「お前、こんなところでうずくまってちゃダメだろ」
 白と黒が入りまじる模様のその猫は、ぐったりと項垂れて肩で息をしていた。
 もしかしたらパトロールか何かの途中に、この暑さでへばってしまったのかもしれない。
 この町は、猫町と呼ばれている。かつては実際にこの一帯は猫町という名前だったらしいけれど、俺が生まれるうんと前に町名変更が行われ、そのとき別の名前になった。それでも相変わらず地域の人たちには愛着を持って猫町と呼ばれつづけているのは、こんな感じで道を歩いていると猫と出会うことが多いからかもしれない。

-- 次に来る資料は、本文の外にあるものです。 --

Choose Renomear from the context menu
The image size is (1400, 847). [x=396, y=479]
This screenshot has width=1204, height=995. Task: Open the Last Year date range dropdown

「とりあえず、陰に行こうな。俺も今から涼みに行くんだ」

 脇からそっと手を入れて抱きあげても、猫は抵抗しなかった。
 俺が小学生の頃に老衰で死んでしまった飼い猫が、死の数日前から俺に抱かれることを拒絶しなくなったときのことが思い出されて、自然と早足になる。

「ここなら涼しいだろ」

 建物の陰になっている地面へ猫を降ろしたが、くったりとして動く気配がない。

「どうしたもんかな……」

 何か与えたほうがいいんだろうが、カバンの中のペットボトルは空だし、猫にやれそうな食べ物も持っていない。
 立ち寄った建物――用途不明の雑貨から、昭和を感じさせる懐かしのオモチャ、手作り感たっぷりの季節ごとのお菓子など様々のものを扱う不思議な店「たまや」――の中を覗いたが、さすがに猫缶は置いていないようだった。
「猫にラムネって……んー、害はないのかな」
 猫に人間が口にするものを与えるのがよくないことだというのはわかっている。
 だが与えられそうなものがそれしか見当たらなかったから、冷蔵ケースからラムネを取り出して、空になったペットボトルの蓋に注いでみた。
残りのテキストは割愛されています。